#### RECORDS SUPPLIED ####

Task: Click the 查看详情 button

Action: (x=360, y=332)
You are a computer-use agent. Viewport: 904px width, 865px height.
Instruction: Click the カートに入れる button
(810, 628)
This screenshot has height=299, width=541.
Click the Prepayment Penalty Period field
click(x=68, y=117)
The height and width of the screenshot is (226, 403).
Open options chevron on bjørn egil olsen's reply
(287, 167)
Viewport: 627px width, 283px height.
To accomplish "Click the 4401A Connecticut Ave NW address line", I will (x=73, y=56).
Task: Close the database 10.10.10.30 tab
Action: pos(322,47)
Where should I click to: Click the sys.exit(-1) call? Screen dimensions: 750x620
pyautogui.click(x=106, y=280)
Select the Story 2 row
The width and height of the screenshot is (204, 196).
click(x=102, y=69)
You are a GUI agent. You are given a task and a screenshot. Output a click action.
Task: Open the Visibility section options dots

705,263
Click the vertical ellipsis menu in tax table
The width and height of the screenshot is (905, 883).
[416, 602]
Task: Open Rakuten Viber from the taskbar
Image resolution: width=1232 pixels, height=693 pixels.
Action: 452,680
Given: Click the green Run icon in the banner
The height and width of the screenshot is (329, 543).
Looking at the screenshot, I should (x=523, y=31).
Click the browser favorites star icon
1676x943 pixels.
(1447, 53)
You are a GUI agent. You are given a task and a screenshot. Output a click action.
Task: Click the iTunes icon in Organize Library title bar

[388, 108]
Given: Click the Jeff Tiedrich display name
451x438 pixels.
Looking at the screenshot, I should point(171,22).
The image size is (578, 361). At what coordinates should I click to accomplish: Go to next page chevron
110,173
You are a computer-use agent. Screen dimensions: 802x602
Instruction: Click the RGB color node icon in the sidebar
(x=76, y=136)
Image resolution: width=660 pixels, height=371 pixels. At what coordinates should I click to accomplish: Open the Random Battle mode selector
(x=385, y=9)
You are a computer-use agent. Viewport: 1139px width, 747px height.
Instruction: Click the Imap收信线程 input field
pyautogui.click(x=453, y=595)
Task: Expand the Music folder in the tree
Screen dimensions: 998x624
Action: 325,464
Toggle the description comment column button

####

_WHAT TO PRODUCE:_
Please reproduce each entry above exactly as it reads.

_ANSWER AREA:_
Task: Click the 查看详情 button

Action: (x=360, y=332)
You are a computer-use agent. Viewport: 904px width, 865px height.
Instruction: Click the カートに入れる button
(810, 628)
This screenshot has height=299, width=541.
Click the Prepayment Penalty Period field
click(x=68, y=117)
The height and width of the screenshot is (226, 403).
Open options chevron on bjørn egil olsen's reply
(287, 167)
Viewport: 627px width, 283px height.
To accomplish "Click the 4401A Connecticut Ave NW address line", I will (x=73, y=56).
Task: Close the database 10.10.10.30 tab
Action: pos(322,47)
Where should I click to: Click the sys.exit(-1) call? Screen dimensions: 750x620
pyautogui.click(x=106, y=280)
Select the Story 2 row
The width and height of the screenshot is (204, 196).
click(x=102, y=69)
You are a GUI agent. You are given a task and a screenshot. Output a click action.
Task: Open the Visibility section options dots

705,263
Click the vertical ellipsis menu in tax table
The width and height of the screenshot is (905, 883).
[416, 602]
Task: Open Rakuten Viber from the taskbar
Image resolution: width=1232 pixels, height=693 pixels.
Action: 452,680
Given: Click the green Run icon in the banner
The height and width of the screenshot is (329, 543).
Looking at the screenshot, I should (x=523, y=31).
Click the browser favorites star icon
1676x943 pixels.
(1447, 53)
You are a GUI agent. You are given a task and a screenshot. Output a click action.
Task: Click the iTunes icon in Organize Library title bar

[388, 108]
Given: Click the Jeff Tiedrich display name
451x438 pixels.
Looking at the screenshot, I should point(171,22).
The image size is (578, 361). At what coordinates should I click to accomplish: Go to next page chevron
110,173
You are a computer-use agent. Screen dimensions: 802x602
Instruction: Click the RGB color node icon in the sidebar
(x=76, y=136)
Image resolution: width=660 pixels, height=371 pixels. At what coordinates should I click to accomplish: Open the Random Battle mode selector
(x=385, y=9)
You are a computer-use agent. Viewport: 1139px width, 747px height.
Instruction: Click the Imap收信线程 input field
pyautogui.click(x=453, y=595)
Task: Expand the Music folder in the tree
Screen dimensions: 998x624
Action: 325,464
Toggle the description comment column button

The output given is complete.